Werk van Friso Kramer is vaak tentoongesteld in het Stedelijk Museum en ook goed vertegenwoordigd in de collectie. Verschillende van zijn meubelen waren te zien in Vijftig jaar zitten: stoelententoonstelling in 1966 en in Vormgevers,1968. Van 9 december 1977 tot 22 januari 1978 presenteerde het museum een overzichtstentoonstelling van zijn werk. Jan Wolkers vertelde in het verhaal dat hij ter gelegenheid van de opening hield dat hij zijn boeken allemaal schreef zittend op een Revolt-stoel. Een vroege uitvoering van de Revolt maakte ook deel uit van de collectiepresentatie vormgeving die van 2012 tot 2017 in het heropende Stedelijk Museum te zien was.

Ondanks zijn hoge leeftijd rustte Friso Kramer niet op zijn lauweren.
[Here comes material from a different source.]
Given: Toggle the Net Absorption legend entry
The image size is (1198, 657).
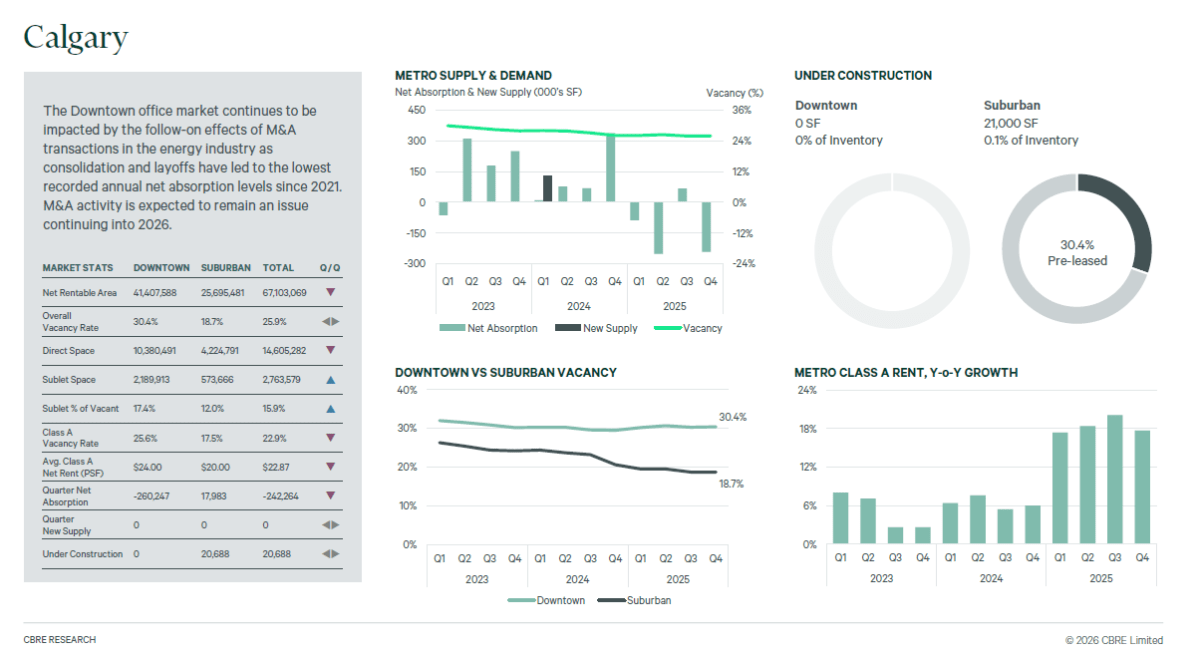Looking at the screenshot, I should tap(490, 328).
Hij bemoeide zich in ieder geval een aantal jaren geleden nog intensief met het kleurenpalet waarin zijn Revolt-stoel te koop was: hij probeerde de Ahrend-directie ervan te overtuigen dat er toch echt nog een grijstint bij moest om mooie combinaties te kunnen maken.

Portret Friso Kramer, foto: Pat Kockelkorn.
Portret Friso Kramer, foto: Pat Kockelkorn.

Toen in 2012 zijn 90ste verjaardag werd gevierd was hij echter het meest geïnteresseerd in een geheel nieuwe ontwikkeling: led-verlichting voor straatlantaarns. Samen met het Amsterdamse bedrijf Lightwell was hij bezig om zijn bekende ontwerp voor de lantaarnpaal met de conische kap uit 1960, die in veel wederopbouwwijken te vinden is, aan te passen voor deze nieuwe lichtbron. Tijdens het symposium in het Stedelijk in 2012 vreesde iedereen dat het prototype in het publiek zou vallen toen hij in het auditorium de lange paal kantelde om de kap even van dichtbij te laten zien. Maar Kramer wist precies wat hij deed en ving het gevaarte behendig op.

Deze gebeurtenis typeerde Kramer ten voeten uit: altijd gedreven, eigenzinnig, vol overtuigingskracht en bijzonder actief. Je kon hem tot voor kort op alle belangrijke openingen, debatten en discussies tegen het lijf lopen. Altijd vergezeld door zijn vrouw Netty, die hem bij al zijn activiteiten ondersteunde.